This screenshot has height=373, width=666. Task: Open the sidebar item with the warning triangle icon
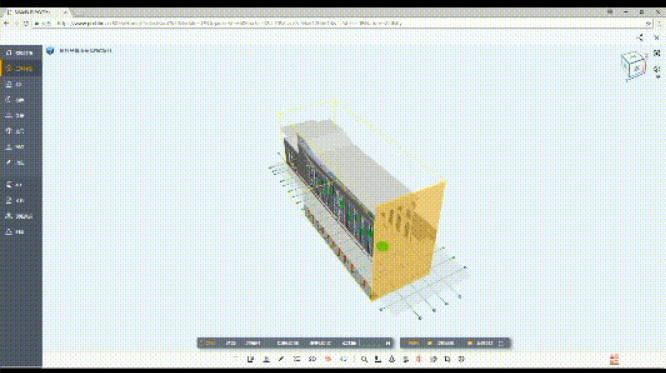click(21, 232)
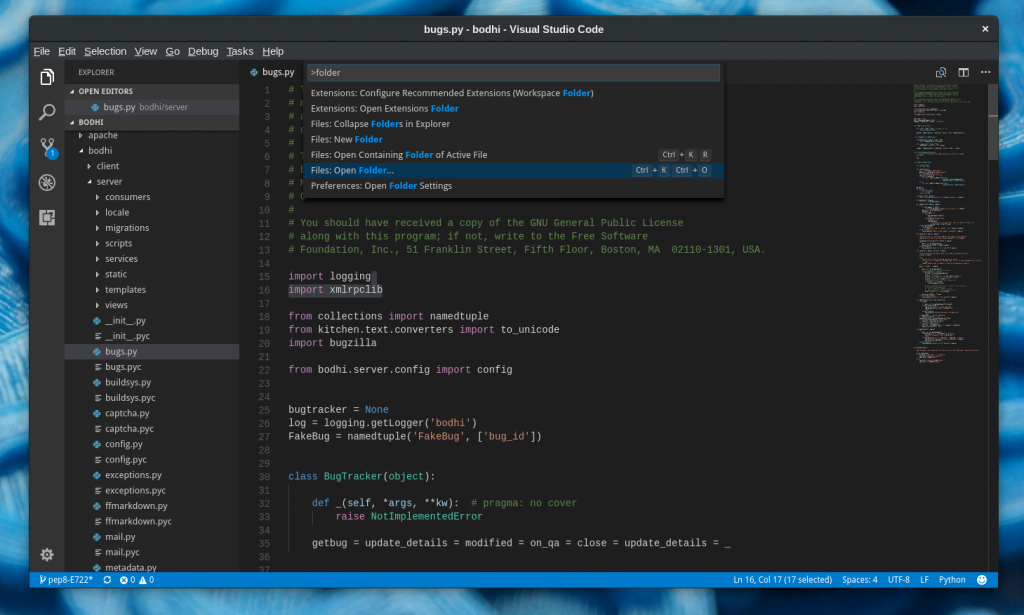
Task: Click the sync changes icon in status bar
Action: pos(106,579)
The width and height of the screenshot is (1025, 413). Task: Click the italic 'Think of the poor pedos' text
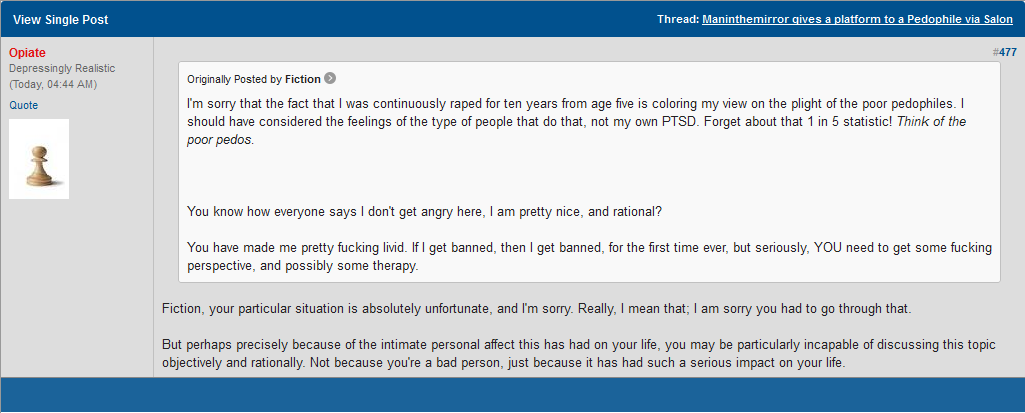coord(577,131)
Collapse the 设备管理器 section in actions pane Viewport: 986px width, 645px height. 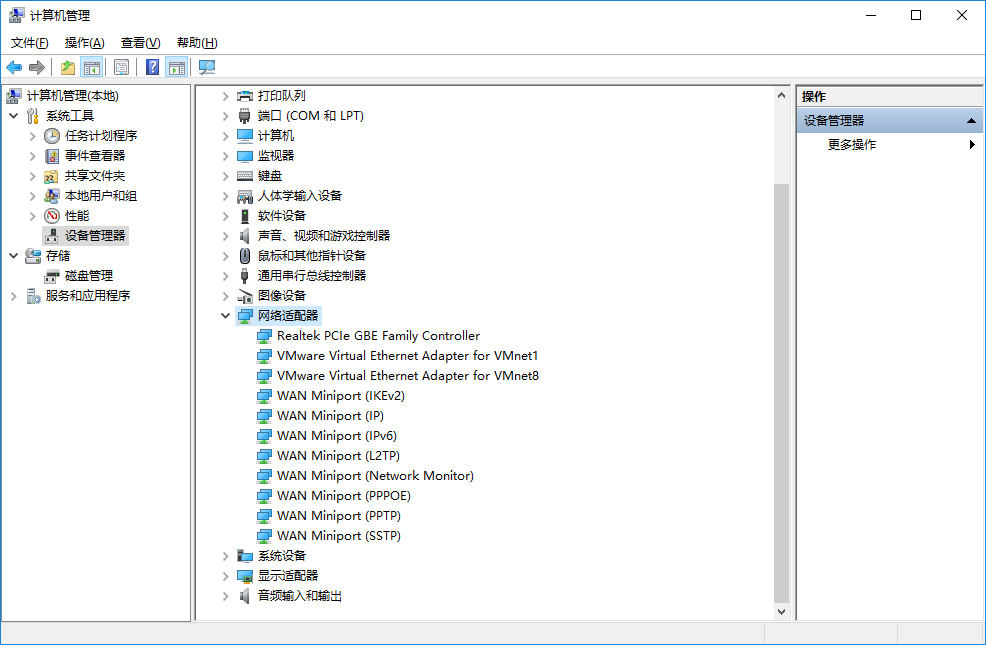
########
- [Problem to solve]:
List every line of the records above that contains the word "screenshot".

- [Solution to this problem]:
This screenshot has height=373, width=666. Task: Open the sidebar item with the warning triangle icon
The width and height of the screenshot is (1025, 413). Task: Click the italic 'Think of the poor pedos' text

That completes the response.